Wednesday, November 16, 2011

Reflection

The Hooligan and I spent the day at the Seattle Art Museum, completely immersed in the staggering creativity of others. A 5-year-old is the best of art museum companions. They come with no preconceived notions, no conceit. They just see what they see and talk openly and frankly about it.
Jasper Johns' "Thermometer". It's a
painting AND a thermometer.

That man is so sad.
The title says 'Market', Mama. That looks like a crazy busy street stuffed with people. Where is the food?
Those lines make me jittery and jiggly.
Is this a Christmas painting? They used a lot of red and green.
Look! It's a painting and a thermometer! But the hot and the cold are all mixed up together.
When do we ride the escalators?
That mouse looks like a dream.

It's a cold and cleansing rain outside today, and inside cleansing came through being so small in the face of such a magnitude of art. And cleansing came through the world view of my small companion. As we read the placards and artist bios together, he didn't know the words that appeared in so many of them: refugee, famine, holocaust, depression, extinction, racism.
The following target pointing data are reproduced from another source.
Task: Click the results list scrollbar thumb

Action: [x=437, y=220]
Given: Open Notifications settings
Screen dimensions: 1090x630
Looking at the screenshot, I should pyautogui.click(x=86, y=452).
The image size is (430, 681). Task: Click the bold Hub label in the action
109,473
It wasn't just that he couldn't read the words, he had no idea what they meant. All he saw before him was color, movement, materials, shapes, structure - the products of people who took their pain, their circumstance and turned it into art. Art that spans the world, that crosses time, culture, language to reach those small eyes and make a memory that will be jumbled with rain and escalators and the cheeseburger he had for lunch. In his honesty, his immediacy, he reminded me that regardless of its origins, there is beauty to be found.

I think of myself, pounding away at my laptop day after day. Isn't that what I'm after? Isn't that what we're all after? To take our world and turn it into a piece of ourselves that will somehow touch a piece of someone else? I make no pretense of falling in among the greats. I have no delusions of grandeur in that regard. There are days that this all seems such an exercise in vanity. But then I watch my small son absorb a work of art like a letter across time and interpret it into his psyche, I read kind comments "you put into words what I have been thinking", I read the words of dozens of faceless others and think "me too!". I wouldn't know what to do with any degree of fame, I'd spend my fortune on groceries. But the connection, the thread through words that sews us together and reflects ourselves back to us in a way we never thought to put it - there's such a wealth in that it transcends any material explanation.
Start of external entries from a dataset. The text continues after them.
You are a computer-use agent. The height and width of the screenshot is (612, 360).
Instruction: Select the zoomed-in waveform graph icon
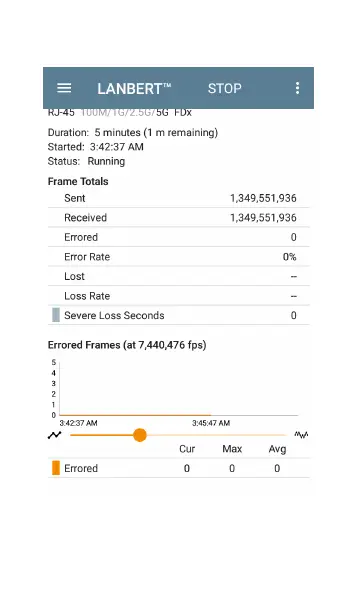pos(301,435)
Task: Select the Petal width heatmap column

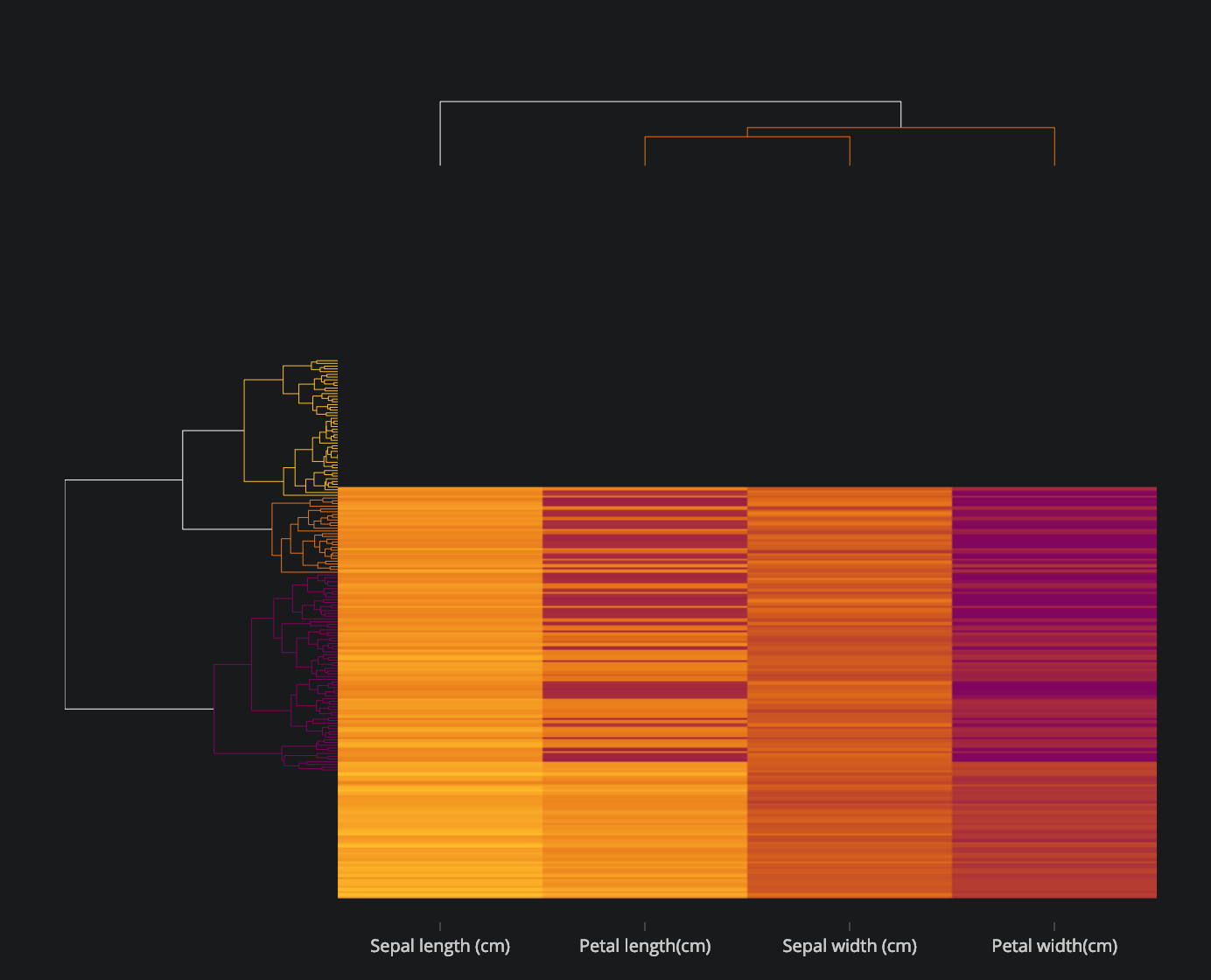Action: pyautogui.click(x=1054, y=691)
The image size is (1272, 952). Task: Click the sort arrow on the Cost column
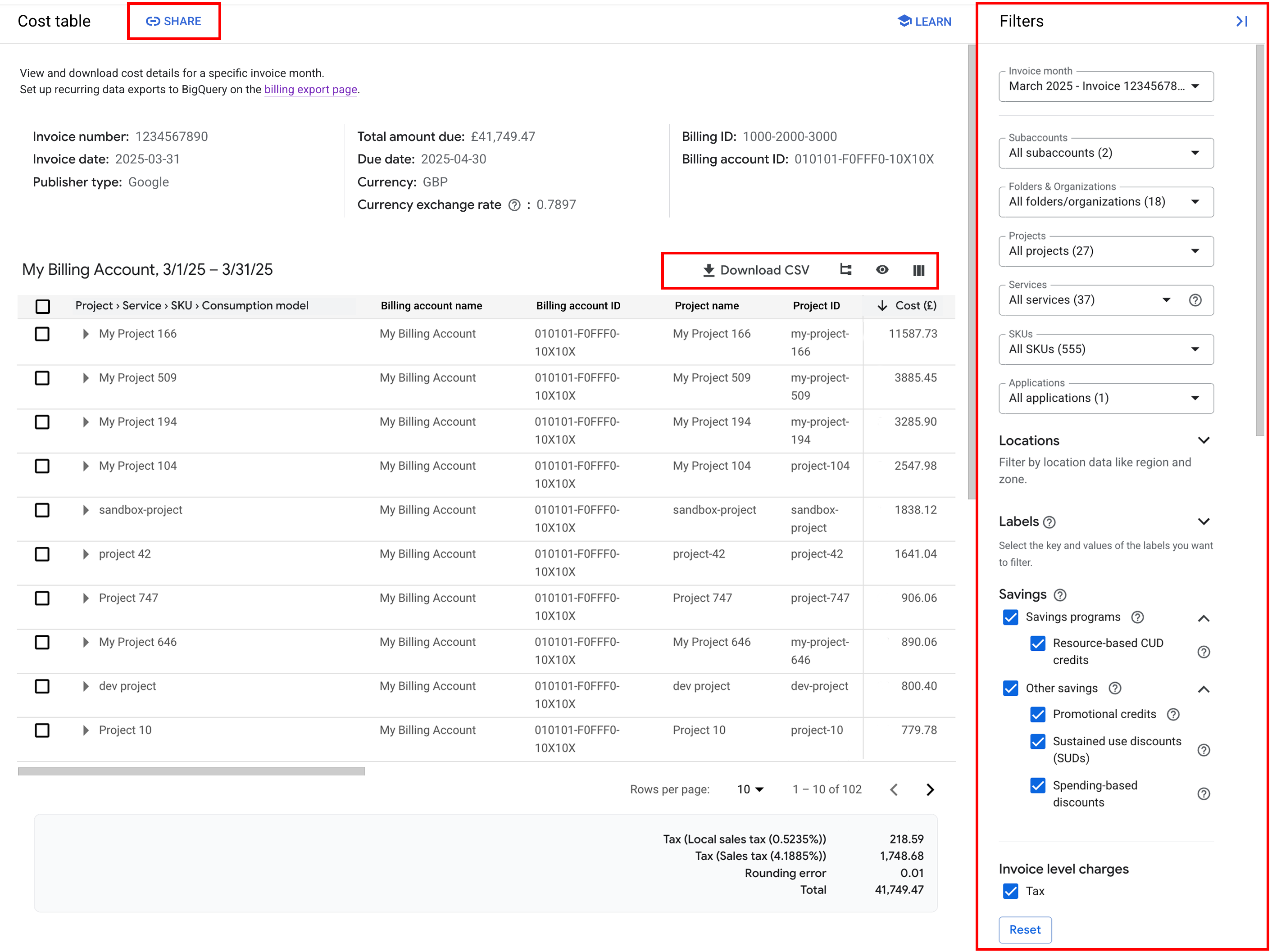pos(883,305)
I came across these words a while back. Three separate quotes, from three distinct voices in different contexts, different times, all saying the same things. And reflecting my thoughts far better than I ever could.

All that he had now was an idea - and it was like a belief in magic - that one day something would happen, an illumination would come to him, and he would be taken by a set of events to the place he should go. What he had to do was to hold himself in readiness, to recognize the moment.
- from Half a Life by V.S. Naipaul


I waited, more than anything else, waited for something momentous to happen. Keeping a firm grip on reality was of immense importance. My vision had to be clear so that when 'it' happened I would know. The momentous event would clear away the trivia and throw my life into proper perspective. As soon as it happened I would understand what was going on, and until then it was useless to try.
- from Stop Time by Frank Conroy


Of the way you did feel? Well, it was very simple. You said you had had from your earliest time, as the deepest thing within you, the sense of being kept for something rare and strange, possibly prodigious and terrible, that was sooner or later to happen to you.